No -- sorry -- actually, the South Park Republicans are supposed to be a hodgepodge of libertarian-leaning, pop-savvy, socially tolerant, and/or nonwhite Republicans who, as Stanton noted in a follow-up article, don't even have to like South Park. You know you're respectable when you're a harmless mascot for a poorly defined political tendency. And if there's anything that could destroy South Park's appeal, it's turning tame.

FORTUNATELY, THERE'S LITTLE chance that Parker and Stone are going to be asked to address any mainstream political conventions this summer.
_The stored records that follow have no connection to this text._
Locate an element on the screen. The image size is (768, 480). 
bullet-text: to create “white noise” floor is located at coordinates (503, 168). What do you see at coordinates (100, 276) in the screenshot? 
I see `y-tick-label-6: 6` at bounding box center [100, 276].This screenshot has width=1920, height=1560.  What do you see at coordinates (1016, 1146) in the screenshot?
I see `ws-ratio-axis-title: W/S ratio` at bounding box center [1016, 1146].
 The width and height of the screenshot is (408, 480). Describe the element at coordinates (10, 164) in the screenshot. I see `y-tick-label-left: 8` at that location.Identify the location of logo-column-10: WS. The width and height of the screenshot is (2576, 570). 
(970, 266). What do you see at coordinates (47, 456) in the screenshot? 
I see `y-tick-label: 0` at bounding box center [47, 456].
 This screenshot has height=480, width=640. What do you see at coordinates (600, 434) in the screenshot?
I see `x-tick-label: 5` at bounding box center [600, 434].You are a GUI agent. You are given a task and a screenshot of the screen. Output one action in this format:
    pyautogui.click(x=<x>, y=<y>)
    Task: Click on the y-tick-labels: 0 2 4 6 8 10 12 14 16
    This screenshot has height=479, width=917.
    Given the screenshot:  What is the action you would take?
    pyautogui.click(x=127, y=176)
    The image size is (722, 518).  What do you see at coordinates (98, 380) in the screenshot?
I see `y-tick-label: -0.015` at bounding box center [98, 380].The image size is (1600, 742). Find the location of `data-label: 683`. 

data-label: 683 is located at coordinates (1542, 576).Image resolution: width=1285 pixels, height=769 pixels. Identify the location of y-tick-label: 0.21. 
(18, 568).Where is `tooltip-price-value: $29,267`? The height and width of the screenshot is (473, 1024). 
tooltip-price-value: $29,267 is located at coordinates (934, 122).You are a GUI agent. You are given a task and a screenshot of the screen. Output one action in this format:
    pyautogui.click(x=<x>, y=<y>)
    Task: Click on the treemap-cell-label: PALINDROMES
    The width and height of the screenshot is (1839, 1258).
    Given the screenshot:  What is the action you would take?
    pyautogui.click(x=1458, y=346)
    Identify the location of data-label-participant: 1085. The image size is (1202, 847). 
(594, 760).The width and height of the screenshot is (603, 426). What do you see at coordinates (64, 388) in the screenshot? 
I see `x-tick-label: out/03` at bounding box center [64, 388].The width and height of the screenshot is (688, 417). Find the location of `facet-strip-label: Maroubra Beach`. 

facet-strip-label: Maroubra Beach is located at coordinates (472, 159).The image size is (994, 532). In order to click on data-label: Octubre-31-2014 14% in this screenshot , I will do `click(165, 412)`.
As the new season begins, they've maintained all the essential elements of the show: an unusually realistic portrait of the politically incorrect ways that kids actually talk to each other, a much less realistic penchant for surreal and fantastic plots, a generally libertarian political stance, a distaste for celebrities, and -- this is the important part -- a rich current of bad taste.

It's the bad taste that made South Park's reputation, it's the bad taste that allowed it to slip under most intellectuals' radar screen for so long, and it's the bad taste that will keep it from ever growing too respectable. The show has made jokes about cannibalism, child molestation, and every excretory function. It giggles about sex and drugs; it plays footsie with forbidden stereotypes. It has devoted several Christmas episodes -- Christmas episodes! -- to the adventures of a singing turd. In its early years, every installment included the death of one of its central characters, who would then return, like Prometheus, to die another horrible death the next day. This is what the program is famous for, especially among those who never watch it.

But there's smart bad taste, and there's dumb bad taste. Dumb bad taste is a morning shock jock doing a skit about Shaggy from Scooby-Doo becoming a crack whore. Smart bad taste is South Park's Eric Cartman tricking a bully into eating a chili made from his parents, in a revenge lifted (sort of) from Titus Andronicus.

If you just blanched, you're the reason why no winning presidential candidate will ever identify himself as a South Park fan. Keep it up; the show needs it.